La psychanalyse jungienne
Penser à la postérité de Jung, c’est penser en premier lieu à la psychologie analytique servant, aujourd’hui encore, de base théorique et de méthode thérapeutique pour des milliers de praticiens dans le monde. Les écoles se revendiquant de la pensée de Jung mettent à l’honneur ses réflexions sur la nature de l’âme, les archétypes et l’inconscient collectif, l’énergétique psychique et ses lois d’action etc.
La caractérologie
Jung a également développé un modèle caractérologique sur la base d’un quaternaire de fonctions agissant par paires opposées dans la vie psychique de la personne. Il identifie un premier couple de polarités sensation/intuition pour les fonctions dites irrationnelles, et un second couple pensée/sentiment pour les fonctions dites rationnelles. A ce quaternaire, Jung ajoute une dichotomie introversion/extraversion conduisant au modèle caractérologique à seize types suivant :

A titre d’information, on pourra citer deux modèles alternatifs et post-jungiens de la caractérologie, également basés sur la loi des polarités :
L’individuation
« Connais-toi toi-même », disait Socrate il y a 2000 ans. « Deviens ce que tu es », reprit Nietzsche vingt siècles plus tard. Parlant du Soi comme un mystique parlerait de Dieu, Jung fera sienne cette idée d’Eckhart de parachèvement de l’oeuvre de création de l’homme par Dieu en faisant naître Dieu en l’homme. L’individuation est cette voie de réalisation pleine et entière de soi qui est encore évoquée sous d’autres traits dans d’autres traditions : nous pensons aux tableaux Zen de la quête du Bœuf, au chemin de Samatha des moines tibétains, au Svadharma hindou, au Sentier octuple bouddhique, au travail alchimique taoïste dans le Paysage intérieur. C’est l’œuvre initiatique d’une vie, selon Jung. Non dépourvue de périls puisqu’il s’agit de faire se rapprocher des polarités opposées du paysage de la psyché, produits et sources de l’énergie psychique mais aussi garantes de sa stabilité. Autrement dit : de faire converger deux opposés sans jamais pouvoir les faire coïncider à l’horizon de l’existence.

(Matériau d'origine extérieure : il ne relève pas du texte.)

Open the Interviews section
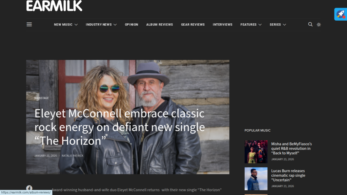Image resolution: width=347 pixels, height=195 pixels. (x=223, y=24)
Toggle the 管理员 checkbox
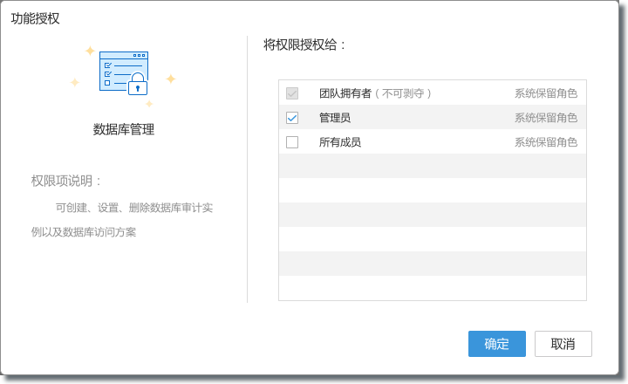This screenshot has width=628, height=384. (x=292, y=118)
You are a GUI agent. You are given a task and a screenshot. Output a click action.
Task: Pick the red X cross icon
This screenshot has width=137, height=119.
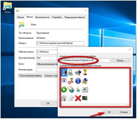click(x=78, y=98)
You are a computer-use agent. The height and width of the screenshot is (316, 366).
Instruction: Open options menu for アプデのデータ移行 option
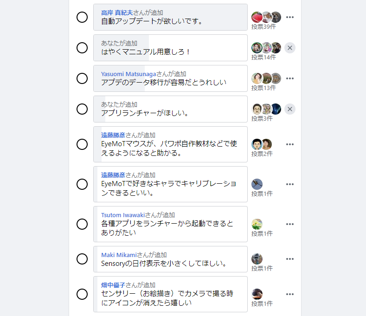point(290,78)
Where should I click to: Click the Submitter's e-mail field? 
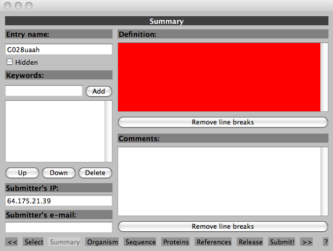tap(58, 227)
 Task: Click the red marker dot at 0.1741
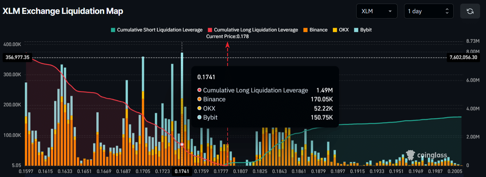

Appliquer la grille de lecture de Jung aux temps présents : l’exemple du pacifisme
Le pacifisme est un état d’esprit que l’on peut identifier assez clairement dans l’Europe de l’après-début du XXe siècle. Cette disposition morale semble dériver d’un angélisme consistant à reléguer le mal – jusqu’à son idée – hors du champ de la conscience. Le dissident Vladimir Bukovski en dresse une brillante description dans son pamphlet Les Pacifistes contre la paix, présentant un Occident assoupi dans les sentiments rassurants, aveugle à la terrible réalité du régime soviétique, à son cortège de misère et de personnes sacrifiées. Cet angélisme, nous pouvons aussi le constater avec l’incapacité de l’Europe de l’avant-guerre de 1939 à enrayer la montée d’Hitler au pouvoir. Certains pacifistes ont même été, techniquement parlant, les premiers collaborateurs du régime national-socialiste allemand au nom de « la paix à tout prix » et de la « fraternité universelle entre les peuples ». Plus proche de nous, l’Europe de la paix voulue par ses fondateurs semble bien impuissante face à la montée de l’intégrisme islamique, à son cortège de menaces et d’attentats. Que faut-il attendre de marches blanches ou silencieuses, de lâchers de ballons, de dessins géants de colombes… pour dénoncer ou condamner ce nouveau péril ?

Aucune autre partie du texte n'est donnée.